Work task> A word-for-word repeat of all the data is the goal.

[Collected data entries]
+++

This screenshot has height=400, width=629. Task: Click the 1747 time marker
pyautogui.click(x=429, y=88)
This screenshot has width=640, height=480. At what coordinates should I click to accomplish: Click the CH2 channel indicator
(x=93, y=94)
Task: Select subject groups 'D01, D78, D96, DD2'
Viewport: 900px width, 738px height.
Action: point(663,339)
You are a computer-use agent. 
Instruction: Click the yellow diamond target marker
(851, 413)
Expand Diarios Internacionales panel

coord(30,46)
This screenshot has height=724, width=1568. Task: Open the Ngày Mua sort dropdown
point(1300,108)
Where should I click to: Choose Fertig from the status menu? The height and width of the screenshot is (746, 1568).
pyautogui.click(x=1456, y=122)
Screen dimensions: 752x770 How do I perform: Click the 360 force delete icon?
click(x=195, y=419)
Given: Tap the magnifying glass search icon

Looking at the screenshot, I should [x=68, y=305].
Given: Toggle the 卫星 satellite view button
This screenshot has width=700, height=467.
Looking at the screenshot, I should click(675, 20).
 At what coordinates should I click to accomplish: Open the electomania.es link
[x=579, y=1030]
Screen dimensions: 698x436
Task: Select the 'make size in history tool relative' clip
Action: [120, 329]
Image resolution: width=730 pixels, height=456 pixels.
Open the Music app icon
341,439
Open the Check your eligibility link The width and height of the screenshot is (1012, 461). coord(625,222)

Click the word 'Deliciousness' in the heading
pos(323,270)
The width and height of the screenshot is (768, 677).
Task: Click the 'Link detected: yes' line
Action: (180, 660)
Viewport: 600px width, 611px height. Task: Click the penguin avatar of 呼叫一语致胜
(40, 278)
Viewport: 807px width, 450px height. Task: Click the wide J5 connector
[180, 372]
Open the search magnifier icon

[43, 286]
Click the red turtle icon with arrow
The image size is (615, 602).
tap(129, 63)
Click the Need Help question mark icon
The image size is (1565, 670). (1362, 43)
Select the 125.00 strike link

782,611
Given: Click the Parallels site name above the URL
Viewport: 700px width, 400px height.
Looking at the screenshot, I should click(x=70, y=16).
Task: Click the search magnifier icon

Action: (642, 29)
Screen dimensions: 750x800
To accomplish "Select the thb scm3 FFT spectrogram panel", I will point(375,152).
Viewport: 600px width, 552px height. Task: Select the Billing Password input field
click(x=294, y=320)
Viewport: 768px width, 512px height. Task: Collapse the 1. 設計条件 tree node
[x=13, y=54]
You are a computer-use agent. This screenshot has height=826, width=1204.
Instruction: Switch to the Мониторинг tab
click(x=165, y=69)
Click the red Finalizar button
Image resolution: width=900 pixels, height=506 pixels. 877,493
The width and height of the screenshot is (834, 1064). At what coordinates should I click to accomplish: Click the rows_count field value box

+++

Written answer>
This screenshot has height=400, width=629. Task: Click the 1747 time marker
pyautogui.click(x=429, y=88)
This screenshot has width=640, height=480. At what coordinates should I click to accomplish: Click the CH2 channel indicator
(x=93, y=94)
Task: Select subject groups 'D01, D78, D96, DD2'
Viewport: 900px width, 738px height.
Action: point(663,339)
You are a computer-use agent. 
Instruction: Click the yellow diamond target marker
(851, 413)
Expand Diarios Internacionales panel

coord(30,46)
This screenshot has height=724, width=1568. Task: Open the Ngày Mua sort dropdown
point(1300,108)
Where should I click to: Choose Fertig from the status menu? The height and width of the screenshot is (746, 1568).
pyautogui.click(x=1456, y=122)
Screen dimensions: 752x770 How do I perform: Click the 360 force delete icon?
click(x=195, y=419)
Given: Tap the magnifying glass search icon

Looking at the screenshot, I should [x=68, y=305].
Given: Toggle the 卫星 satellite view button
This screenshot has width=700, height=467.
Looking at the screenshot, I should click(675, 20).
 At what coordinates should I click to accomplish: Open the electomania.es link
[x=579, y=1030]
Screen dimensions: 698x436
Task: Select the 'make size in history tool relative' clip
Action: [120, 329]
Image resolution: width=730 pixels, height=456 pixels.
Open the Music app icon
341,439
Open the Check your eligibility link The width and height of the screenshot is (1012, 461). coord(625,222)

Click the word 'Deliciousness' in the heading
pos(323,270)
The width and height of the screenshot is (768, 677).
Task: Click the 'Link detected: yes' line
Action: (180, 660)
Viewport: 600px width, 611px height. Task: Click the penguin avatar of 呼叫一语致胜
(40, 278)
Viewport: 807px width, 450px height. Task: Click the wide J5 connector
[180, 372]
Open the search magnifier icon

[43, 286]
Click the red turtle icon with arrow
The image size is (615, 602).
tap(129, 63)
Click the Need Help question mark icon
The image size is (1565, 670). (1362, 43)
Select the 125.00 strike link

782,611
Given: Click the Parallels site name above the URL
Viewport: 700px width, 400px height.
Looking at the screenshot, I should click(x=70, y=16).
Task: Click the search magnifier icon

Action: (642, 29)
Screen dimensions: 750x800
To accomplish "Select the thb scm3 FFT spectrogram panel", I will point(375,152).
Viewport: 600px width, 552px height. Task: Select the Billing Password input field
click(x=294, y=320)
Viewport: 768px width, 512px height. Task: Collapse the 1. 設計条件 tree node
[x=13, y=54]
You are a computer-use agent. This screenshot has height=826, width=1204.
Instruction: Switch to the Мониторинг tab
click(x=165, y=69)
Click the red Finalizar button
Image resolution: width=900 pixels, height=506 pixels. 877,493
The width and height of the screenshot is (834, 1064). At what coordinates should I click to accomplish: Click the rows_count field value box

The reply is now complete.